Olderfleet Castle is a State Care Historic Monument in the townland of Curran and Drumaliss, in the former Larne Borough Council area, at grid ref: D4133 0166.

==History==
The original towerhouse was possibly built by the Scoto-Irish Bissett family of Glenarm around 1250, although these remains are actually thought to be those of Curran Castle, a towerhouse built in the sixteenth century. On a 1610 map it was called Coraine Castle.

In 1315 Edward Bruce landed here with his 6000 strong army en route to conquer Ireland, with a welcome from the Bissetts. Queen Elizabeth I considered the castle of such strategic importance that it was seized for the crown and Sir Moyses Hill appointed its governor in 1569. In 1597 the castle was claimed by the MacDonnells and in 1598 it was dismantled.

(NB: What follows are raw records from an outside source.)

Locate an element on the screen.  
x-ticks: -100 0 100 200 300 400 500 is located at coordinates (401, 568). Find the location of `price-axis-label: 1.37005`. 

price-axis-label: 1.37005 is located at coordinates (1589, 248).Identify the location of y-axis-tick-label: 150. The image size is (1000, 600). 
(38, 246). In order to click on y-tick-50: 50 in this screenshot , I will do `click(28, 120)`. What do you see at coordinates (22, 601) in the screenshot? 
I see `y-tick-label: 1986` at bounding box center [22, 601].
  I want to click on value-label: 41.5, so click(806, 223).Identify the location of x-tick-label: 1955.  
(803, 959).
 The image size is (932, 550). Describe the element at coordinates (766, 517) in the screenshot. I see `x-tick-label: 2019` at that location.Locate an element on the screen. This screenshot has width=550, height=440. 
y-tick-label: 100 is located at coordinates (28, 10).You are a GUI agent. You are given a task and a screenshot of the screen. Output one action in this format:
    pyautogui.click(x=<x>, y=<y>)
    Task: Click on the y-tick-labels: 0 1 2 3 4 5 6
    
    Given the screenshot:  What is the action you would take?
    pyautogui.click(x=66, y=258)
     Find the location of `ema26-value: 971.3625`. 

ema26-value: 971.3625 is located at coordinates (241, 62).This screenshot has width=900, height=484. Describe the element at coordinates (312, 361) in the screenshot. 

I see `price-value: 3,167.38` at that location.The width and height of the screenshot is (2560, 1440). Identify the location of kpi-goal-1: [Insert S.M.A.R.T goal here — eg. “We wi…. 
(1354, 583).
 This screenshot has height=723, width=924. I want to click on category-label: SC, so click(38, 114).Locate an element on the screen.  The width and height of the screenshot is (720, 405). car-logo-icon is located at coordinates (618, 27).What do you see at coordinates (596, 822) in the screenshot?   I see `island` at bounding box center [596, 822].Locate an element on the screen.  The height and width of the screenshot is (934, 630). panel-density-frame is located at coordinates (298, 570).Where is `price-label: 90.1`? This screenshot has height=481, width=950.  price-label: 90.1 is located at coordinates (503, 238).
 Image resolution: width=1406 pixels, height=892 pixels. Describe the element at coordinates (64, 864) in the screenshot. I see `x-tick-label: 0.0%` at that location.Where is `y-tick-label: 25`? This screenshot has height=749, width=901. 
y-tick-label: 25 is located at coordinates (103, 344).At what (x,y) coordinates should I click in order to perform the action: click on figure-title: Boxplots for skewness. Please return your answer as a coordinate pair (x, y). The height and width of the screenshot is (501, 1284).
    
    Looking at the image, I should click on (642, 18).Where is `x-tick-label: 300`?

The present castle was probably built about 1612. In 1621 it was granted to Sir Arthur Chichester and remained in that family until leased to William Agnew in 1823. James Chaine purchased the lease in 1865. In 1938 it was taken into State Care.

==Features==
What remains of the four-storey towerhouse is part of the tower with pairs of gun loops in the basement. The square remains show that it only had 1 metre thick walls and it is without visible domestic features, which means that it could have been built as a fortified warehouse and watchtower.